OBJECTIVE—To investigate whether a low ankle-brachial pressure index (ABI) predicts increased risk of cardiovascular disease (CVD) independent of the metabolic syndrome and conventional cardiovascular risk factors.

RESEARCH DESIGN AND METHODS—The Edinburgh Artery Study is a population-based cohort study in which subjects were followed up until their death or for ∼15 years. Low ABI at baseline was defined as <0.9; subjects with ABI >1.4 (n = 13) were excluded from the analyses. We used a modified version of the definition of the metabolic syndrome published in the Third Report of the National Cholesterol Education Program Expert Panel on Detection, Evaluation, and Treatment of High Blood Cholesterol in Adults, replacing waist circumference criteria with BMI criteria. Data on relevant parameters were available for 1,467 men and women ages 55–74 years at baseline. Cox proportional hazards models were used to study cardiovascular morbidity and mortality before and after adjusting for potential confounding factors.

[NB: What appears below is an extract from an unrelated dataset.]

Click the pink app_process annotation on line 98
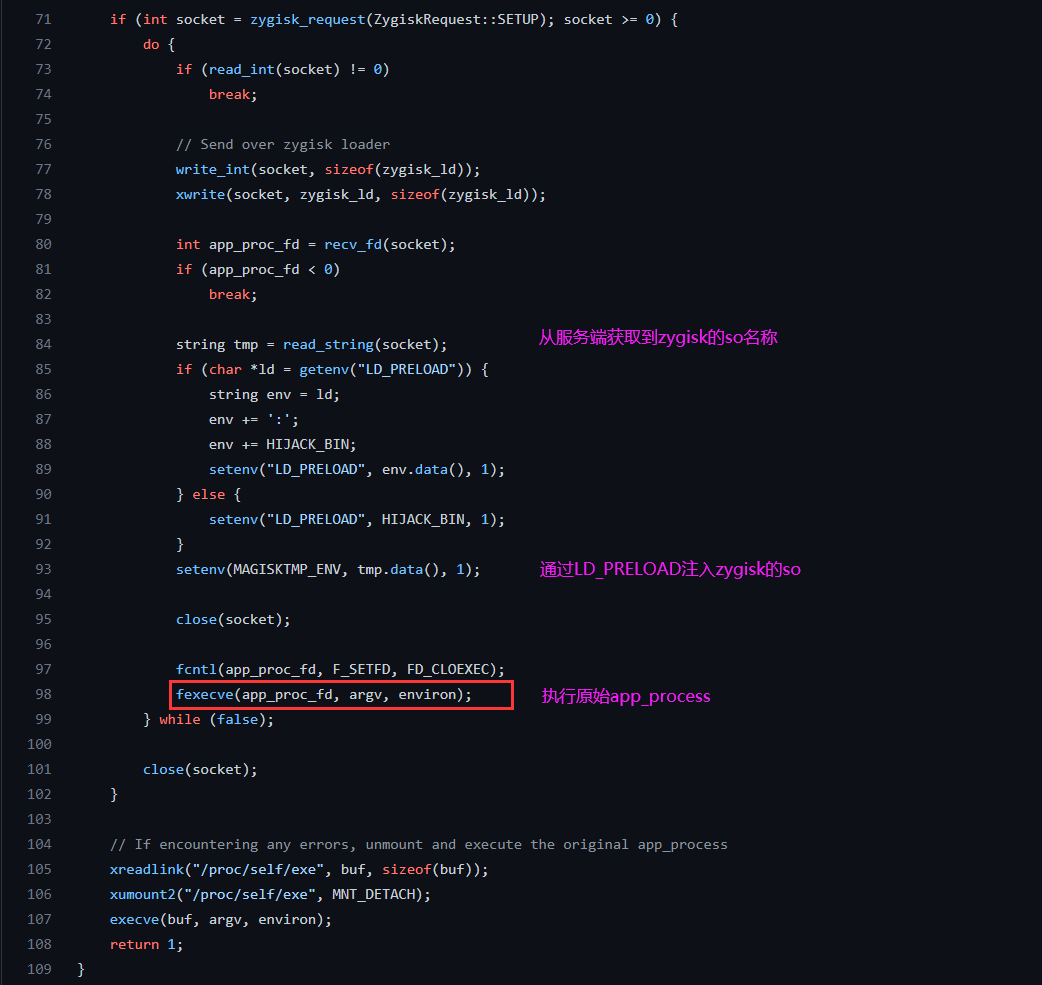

RESULTS—We determined that 25% of the study population had the metabolic syndrome and that a low ABI was more prevalent among people with than without the metabolic syndrome (24 vs. 15%; P < 0.001). During the follow-up period, there were 226 deaths from CVD and 462 nonfatal cardiovascular events. The hazard ratio (95% CI) for low ABI after adjusting for age, sex, baseline CVD, diabetes, smoking status, LDL cholesterol, and metabolic syndrome was 1.5 (1.1–2.1) for CVD mortality and 1.5 (1.2–1.8) for all CVD outcomes.

CONCLUSIONS—Low ABI is associated with increased risk of CVD independent of the metabolic syndrome and other major CVD risk factors.

Footnotes

  • A table elsewhere in this issue shows conventional and Système International (SI) units and conversion factors for many substances.

    The costs of publication of this article were defrayed in part by the payment of page charges. This article must therefore be hereby marked “advertisement” in accordance with 18 U.S.C. Section 1734 solely to indicate this fact.

    • Accepted December 2, 2005.
    • Received September 2, 2005.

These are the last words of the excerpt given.